Parker concluded: “He [Abbott] has never had the guts to do more than mouth a few platitudes while paying obeisance to the gun lobby and the state’s admittedly historic gun culture. In 2015, he even tweeted: 'I'm EMBARRASSED: Texas #2 in nation for new gun purchases, behind. CALIFORNIA. Let’s pick up the pace Texas. @NRA.’ “

 

So we here at AP asked associate solitary reporter Phyllis Meadows, a lifetime resident of West Texas, what she expects of the Texas legislature, which won’t meet again until January 2021.

 

“No matter which Democrat defeats Trump,” Meadows said, “Texas will always be Republican.

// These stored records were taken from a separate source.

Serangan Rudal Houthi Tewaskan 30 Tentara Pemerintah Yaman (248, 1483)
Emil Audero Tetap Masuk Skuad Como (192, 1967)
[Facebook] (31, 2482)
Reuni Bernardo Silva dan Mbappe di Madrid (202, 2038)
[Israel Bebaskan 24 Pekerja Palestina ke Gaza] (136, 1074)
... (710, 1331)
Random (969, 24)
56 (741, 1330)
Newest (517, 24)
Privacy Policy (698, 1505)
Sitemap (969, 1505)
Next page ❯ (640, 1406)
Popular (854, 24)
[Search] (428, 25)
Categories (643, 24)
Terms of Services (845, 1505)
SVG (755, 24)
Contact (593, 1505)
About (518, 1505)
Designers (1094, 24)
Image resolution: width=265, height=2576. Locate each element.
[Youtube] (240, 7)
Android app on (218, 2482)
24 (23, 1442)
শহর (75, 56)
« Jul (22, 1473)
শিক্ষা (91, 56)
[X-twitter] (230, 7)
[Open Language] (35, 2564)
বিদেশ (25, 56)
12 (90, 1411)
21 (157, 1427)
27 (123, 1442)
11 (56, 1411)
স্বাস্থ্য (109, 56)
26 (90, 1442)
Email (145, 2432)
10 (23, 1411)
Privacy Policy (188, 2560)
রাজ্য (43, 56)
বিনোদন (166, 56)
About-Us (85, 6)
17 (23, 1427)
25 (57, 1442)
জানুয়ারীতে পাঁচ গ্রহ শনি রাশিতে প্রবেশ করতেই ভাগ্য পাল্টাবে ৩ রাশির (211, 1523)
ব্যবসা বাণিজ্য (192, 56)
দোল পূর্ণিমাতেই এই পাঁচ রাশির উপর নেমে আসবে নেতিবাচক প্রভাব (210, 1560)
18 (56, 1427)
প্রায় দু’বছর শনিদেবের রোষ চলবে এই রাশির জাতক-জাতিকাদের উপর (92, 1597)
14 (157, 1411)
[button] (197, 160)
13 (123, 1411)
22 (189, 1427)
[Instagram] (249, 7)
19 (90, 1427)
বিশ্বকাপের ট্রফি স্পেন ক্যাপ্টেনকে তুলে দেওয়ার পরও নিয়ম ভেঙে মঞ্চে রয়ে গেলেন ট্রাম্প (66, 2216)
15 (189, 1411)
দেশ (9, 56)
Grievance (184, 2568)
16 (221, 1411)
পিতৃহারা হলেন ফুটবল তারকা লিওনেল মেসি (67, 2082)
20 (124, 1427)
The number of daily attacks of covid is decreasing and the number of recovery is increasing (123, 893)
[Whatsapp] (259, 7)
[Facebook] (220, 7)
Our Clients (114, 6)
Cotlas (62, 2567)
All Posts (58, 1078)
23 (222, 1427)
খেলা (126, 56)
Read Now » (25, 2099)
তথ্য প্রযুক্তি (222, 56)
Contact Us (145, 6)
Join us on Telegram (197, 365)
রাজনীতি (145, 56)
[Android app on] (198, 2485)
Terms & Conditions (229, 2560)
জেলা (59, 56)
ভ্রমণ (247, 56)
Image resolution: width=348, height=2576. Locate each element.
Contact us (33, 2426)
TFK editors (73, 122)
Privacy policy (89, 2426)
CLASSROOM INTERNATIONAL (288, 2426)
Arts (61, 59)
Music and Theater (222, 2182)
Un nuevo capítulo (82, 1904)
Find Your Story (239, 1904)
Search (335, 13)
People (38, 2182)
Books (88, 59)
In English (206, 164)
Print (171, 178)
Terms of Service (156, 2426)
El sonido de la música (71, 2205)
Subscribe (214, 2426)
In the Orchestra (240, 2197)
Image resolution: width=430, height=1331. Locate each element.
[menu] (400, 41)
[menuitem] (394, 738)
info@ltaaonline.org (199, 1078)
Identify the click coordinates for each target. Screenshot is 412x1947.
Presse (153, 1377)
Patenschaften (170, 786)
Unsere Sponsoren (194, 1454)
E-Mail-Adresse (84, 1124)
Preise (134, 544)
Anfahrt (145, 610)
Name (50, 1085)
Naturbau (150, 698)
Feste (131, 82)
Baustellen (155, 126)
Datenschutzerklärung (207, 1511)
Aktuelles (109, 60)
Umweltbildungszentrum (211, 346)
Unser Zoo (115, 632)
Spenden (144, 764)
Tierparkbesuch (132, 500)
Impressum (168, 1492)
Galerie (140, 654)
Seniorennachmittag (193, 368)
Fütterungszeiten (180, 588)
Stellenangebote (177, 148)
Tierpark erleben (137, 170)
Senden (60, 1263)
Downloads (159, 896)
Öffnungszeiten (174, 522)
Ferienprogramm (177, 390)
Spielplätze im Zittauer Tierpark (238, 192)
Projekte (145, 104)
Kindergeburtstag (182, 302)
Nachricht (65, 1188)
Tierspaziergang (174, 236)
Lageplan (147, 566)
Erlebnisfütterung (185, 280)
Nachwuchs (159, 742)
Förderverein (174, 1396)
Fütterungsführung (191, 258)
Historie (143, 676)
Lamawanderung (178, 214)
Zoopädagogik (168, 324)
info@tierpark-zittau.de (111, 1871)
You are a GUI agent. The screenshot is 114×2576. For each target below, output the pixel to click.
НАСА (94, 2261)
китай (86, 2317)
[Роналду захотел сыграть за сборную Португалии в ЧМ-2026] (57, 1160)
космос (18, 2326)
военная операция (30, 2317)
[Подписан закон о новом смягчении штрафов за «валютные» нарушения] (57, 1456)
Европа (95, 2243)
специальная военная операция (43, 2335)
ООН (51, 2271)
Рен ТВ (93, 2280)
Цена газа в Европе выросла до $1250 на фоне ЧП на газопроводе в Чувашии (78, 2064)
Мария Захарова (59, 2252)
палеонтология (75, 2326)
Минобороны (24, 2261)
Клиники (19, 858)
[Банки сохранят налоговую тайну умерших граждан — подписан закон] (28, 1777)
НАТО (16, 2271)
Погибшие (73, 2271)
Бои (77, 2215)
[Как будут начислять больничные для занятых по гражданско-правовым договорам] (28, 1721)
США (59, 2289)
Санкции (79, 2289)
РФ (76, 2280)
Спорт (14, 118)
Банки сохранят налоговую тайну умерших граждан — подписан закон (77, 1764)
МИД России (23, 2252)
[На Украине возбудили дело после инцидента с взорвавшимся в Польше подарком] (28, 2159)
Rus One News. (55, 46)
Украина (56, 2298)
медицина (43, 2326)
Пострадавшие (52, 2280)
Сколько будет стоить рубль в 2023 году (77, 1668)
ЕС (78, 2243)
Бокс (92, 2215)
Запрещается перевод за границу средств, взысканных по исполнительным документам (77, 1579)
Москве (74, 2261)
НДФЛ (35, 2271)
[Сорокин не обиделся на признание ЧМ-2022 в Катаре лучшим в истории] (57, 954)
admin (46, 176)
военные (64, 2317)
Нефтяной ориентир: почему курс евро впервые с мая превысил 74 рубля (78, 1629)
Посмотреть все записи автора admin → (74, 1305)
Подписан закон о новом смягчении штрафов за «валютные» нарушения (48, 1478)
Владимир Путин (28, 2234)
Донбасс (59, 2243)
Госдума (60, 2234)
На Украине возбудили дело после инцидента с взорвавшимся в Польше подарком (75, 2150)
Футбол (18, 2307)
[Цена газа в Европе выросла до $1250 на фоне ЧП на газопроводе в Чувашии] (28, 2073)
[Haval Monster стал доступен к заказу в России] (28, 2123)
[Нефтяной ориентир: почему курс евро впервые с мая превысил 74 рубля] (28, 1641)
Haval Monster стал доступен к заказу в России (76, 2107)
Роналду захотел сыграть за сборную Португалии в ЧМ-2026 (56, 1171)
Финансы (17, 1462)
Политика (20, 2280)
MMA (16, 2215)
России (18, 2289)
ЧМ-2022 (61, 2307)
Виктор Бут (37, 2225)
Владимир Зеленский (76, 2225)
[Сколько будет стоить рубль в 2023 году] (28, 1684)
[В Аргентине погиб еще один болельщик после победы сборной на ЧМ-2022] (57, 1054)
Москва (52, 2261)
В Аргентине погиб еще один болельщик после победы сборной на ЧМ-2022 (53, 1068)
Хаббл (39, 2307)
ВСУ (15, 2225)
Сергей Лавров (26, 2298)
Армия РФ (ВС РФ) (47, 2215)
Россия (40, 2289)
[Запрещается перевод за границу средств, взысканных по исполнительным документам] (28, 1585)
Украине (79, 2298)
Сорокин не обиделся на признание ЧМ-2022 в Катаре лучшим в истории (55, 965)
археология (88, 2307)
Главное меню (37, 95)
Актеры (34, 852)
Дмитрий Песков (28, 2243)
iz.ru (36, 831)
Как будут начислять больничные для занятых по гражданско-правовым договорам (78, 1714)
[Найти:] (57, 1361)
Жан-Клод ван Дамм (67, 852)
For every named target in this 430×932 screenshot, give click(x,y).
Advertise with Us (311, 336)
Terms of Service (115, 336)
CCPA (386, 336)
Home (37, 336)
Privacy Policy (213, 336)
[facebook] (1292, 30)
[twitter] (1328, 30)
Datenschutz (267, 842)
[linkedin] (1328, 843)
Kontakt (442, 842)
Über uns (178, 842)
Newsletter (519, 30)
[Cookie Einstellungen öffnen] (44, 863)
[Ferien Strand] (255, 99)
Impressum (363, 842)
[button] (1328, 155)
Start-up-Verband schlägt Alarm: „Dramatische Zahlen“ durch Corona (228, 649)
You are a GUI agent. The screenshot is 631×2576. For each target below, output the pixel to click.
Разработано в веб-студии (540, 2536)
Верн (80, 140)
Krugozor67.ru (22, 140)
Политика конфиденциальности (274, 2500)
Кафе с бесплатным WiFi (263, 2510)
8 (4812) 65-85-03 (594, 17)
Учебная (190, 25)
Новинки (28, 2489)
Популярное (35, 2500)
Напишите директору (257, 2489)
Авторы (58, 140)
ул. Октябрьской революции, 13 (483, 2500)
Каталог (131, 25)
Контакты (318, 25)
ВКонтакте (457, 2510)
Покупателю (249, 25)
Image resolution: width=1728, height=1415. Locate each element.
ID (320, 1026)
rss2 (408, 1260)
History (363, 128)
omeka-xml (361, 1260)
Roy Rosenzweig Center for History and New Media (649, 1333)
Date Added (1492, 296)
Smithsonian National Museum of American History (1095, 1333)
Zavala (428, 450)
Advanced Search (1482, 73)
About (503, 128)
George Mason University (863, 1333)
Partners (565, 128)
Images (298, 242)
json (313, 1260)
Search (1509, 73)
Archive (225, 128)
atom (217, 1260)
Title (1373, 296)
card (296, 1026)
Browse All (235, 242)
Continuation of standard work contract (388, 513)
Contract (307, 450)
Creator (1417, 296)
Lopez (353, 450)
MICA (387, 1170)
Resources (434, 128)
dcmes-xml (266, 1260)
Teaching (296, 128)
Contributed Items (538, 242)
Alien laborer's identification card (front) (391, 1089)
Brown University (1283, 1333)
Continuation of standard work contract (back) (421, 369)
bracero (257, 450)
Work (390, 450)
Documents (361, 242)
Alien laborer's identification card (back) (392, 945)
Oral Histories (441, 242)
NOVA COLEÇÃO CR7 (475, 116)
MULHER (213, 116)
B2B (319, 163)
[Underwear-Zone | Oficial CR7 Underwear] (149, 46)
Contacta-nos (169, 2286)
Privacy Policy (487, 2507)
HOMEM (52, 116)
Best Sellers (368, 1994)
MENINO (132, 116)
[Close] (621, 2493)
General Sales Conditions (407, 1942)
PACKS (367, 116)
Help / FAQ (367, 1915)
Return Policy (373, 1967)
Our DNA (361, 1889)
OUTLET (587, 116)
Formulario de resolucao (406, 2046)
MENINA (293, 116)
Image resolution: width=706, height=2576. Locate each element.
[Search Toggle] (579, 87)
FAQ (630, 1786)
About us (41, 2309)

So don’t expect anything to change in Texas on guns.”

 

The all-powerful governor of Texas makes $150,000 a year. 

 

After associate solitary reporter Susanna Sherman heard her friend Meadows give that terse explanation, Sherman rushed in with the breaking news that the NRA’s top gunslinger, Wayne LaPierre, has resigned amid the recent intense controversy over the NRA’s infighting and dwindling finances.

 

Sherman, very excited, continued by telling ASR Meadows that Abbott has just resigned as governor of Texas to replace LaPierre.

 

Wayne LaPierre has been paid at least one million dollars a year during his time at the NRA, and his net worth is ten million dollars (http://money.com/money/5178193/wayne-lapierre-net-worth-nra-money-salary/), so when Abbott starts working at the NRA as LaPIerre’s replacement, he’ll be much more powerful than LaPierre; he’ll be making a lot more money than he did as governor of Texas; and he’ll have easy access to Donald Trump, who desperately needs to pull in all 38 of Texas’ Electoral College votes next year, if he wants to keep strutting into his Oval Office in January 2021, and beyond.

 

Back to Texan Richard Parker’s op-ed in the Times of September 1: “Even as the Trump administration has turned Texas into a battleground of controversy, [when it comes to curbing gun violence] Mr. Abbott has made less noise than a frog in a drought” (emphasis added).

 

As of press time here at AP, LaPierre has been hired as the head honcho of Rocky Mountain Gun Owners, based in Denver. LaPierre will replace RMGO’s Dudley Brown. RMGO is even more extreme in promoting the Second Amendment than the NRA, and as we have said in this apocryphal newspaper many times, Donald Trump wants to replace the First Amendment with the Second Amendment.

 

We fully expect that Dudley Brown will run for the Colorado State Senate now that he’s lost his job at RMGO.

 

Finally, associate solitary reporter Melissa Smith, who covers Congress for us, has just told us that Sen. Rand Paul (Tea Party-Kentucky) has filed a bill which would abolish the National Hurricane Center. Mr. Paul had just been watching CNN, which now says that Dorian is stalled over the Bahamas (https://www.cnn.com/us/live-news/hurricane-dorian-september-2019/index.html).

 

“That piddly little Dorian, he’s just sittin' quietly over the Bahamas, and he will never dare even to approach the coasts of Florida, Georgia, South Carolina, North Carolina, or Virginia, because Mr. Trump’s gonna shoot it down with lots of nukes."

 

“I am an ophthalmologist,” Sen. Paul continued, “and my vision is very clear, much clearer than those dolts at the National Hurricane Center whose salaries are plunging our nation into irretrievable debt.”